■ **Given entries**:
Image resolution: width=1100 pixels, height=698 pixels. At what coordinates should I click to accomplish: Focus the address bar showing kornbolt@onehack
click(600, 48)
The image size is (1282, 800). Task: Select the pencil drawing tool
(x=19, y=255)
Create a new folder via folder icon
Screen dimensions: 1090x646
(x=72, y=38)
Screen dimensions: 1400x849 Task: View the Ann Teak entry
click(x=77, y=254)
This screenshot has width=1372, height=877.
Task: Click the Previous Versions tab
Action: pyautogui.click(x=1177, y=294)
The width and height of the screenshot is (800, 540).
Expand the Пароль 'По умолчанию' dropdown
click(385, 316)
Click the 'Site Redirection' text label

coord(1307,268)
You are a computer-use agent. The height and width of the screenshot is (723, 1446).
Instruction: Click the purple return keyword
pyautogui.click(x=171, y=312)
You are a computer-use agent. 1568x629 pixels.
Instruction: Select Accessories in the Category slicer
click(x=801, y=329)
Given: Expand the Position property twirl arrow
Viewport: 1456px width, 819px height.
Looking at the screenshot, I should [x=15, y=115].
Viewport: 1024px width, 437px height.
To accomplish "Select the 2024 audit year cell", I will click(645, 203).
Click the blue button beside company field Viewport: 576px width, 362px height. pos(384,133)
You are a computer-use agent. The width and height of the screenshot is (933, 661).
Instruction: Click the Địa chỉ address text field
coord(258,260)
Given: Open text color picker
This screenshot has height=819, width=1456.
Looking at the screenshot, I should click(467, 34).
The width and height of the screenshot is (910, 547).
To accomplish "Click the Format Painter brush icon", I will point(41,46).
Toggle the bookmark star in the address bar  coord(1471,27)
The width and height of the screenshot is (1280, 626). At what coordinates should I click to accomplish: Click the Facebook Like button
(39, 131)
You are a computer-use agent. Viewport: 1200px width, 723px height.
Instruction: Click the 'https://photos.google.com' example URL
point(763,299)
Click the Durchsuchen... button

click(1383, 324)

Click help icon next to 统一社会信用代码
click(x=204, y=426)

■ **Exercise aim**:
Write out all of the lines above again, word for word and character for character, keeping their order.

■ **Result for this task**:
Image resolution: width=1100 pixels, height=698 pixels. At what coordinates should I click to accomplish: Focus the address bar showing kornbolt@onehack
click(600, 48)
The image size is (1282, 800). Task: Select the pencil drawing tool
(x=19, y=255)
Create a new folder via folder icon
Screen dimensions: 1090x646
(x=72, y=38)
Screen dimensions: 1400x849 Task: View the Ann Teak entry
click(x=77, y=254)
This screenshot has width=1372, height=877.
Task: Click the Previous Versions tab
Action: pyautogui.click(x=1177, y=294)
The width and height of the screenshot is (800, 540).
Expand the Пароль 'По умолчанию' dropdown
click(385, 316)
Click the 'Site Redirection' text label

coord(1307,268)
You are a computer-use agent. The height and width of the screenshot is (723, 1446).
Instruction: Click the purple return keyword
pyautogui.click(x=171, y=312)
You are a computer-use agent. 1568x629 pixels.
Instruction: Select Accessories in the Category slicer
click(x=801, y=329)
Given: Expand the Position property twirl arrow
Viewport: 1456px width, 819px height.
Looking at the screenshot, I should [x=15, y=115].
Viewport: 1024px width, 437px height.
To accomplish "Select the 2024 audit year cell", I will click(645, 203).
Click the blue button beside company field Viewport: 576px width, 362px height. pos(384,133)
You are a computer-use agent. The width and height of the screenshot is (933, 661).
Instruction: Click the Địa chỉ address text field
coord(258,260)
Given: Open text color picker
This screenshot has height=819, width=1456.
Looking at the screenshot, I should click(467, 34).
The width and height of the screenshot is (910, 547).
To accomplish "Click the Format Painter brush icon", I will point(41,46).
Toggle the bookmark star in the address bar  coord(1471,27)
The width and height of the screenshot is (1280, 626). At what coordinates should I click to accomplish: Click the Facebook Like button
(39, 131)
You are a computer-use agent. Viewport: 1200px width, 723px height.
Instruction: Click the 'https://photos.google.com' example URL
point(763,299)
Click the Durchsuchen... button

click(1383, 324)

Click help icon next to 统一社会信用代码
click(x=204, y=426)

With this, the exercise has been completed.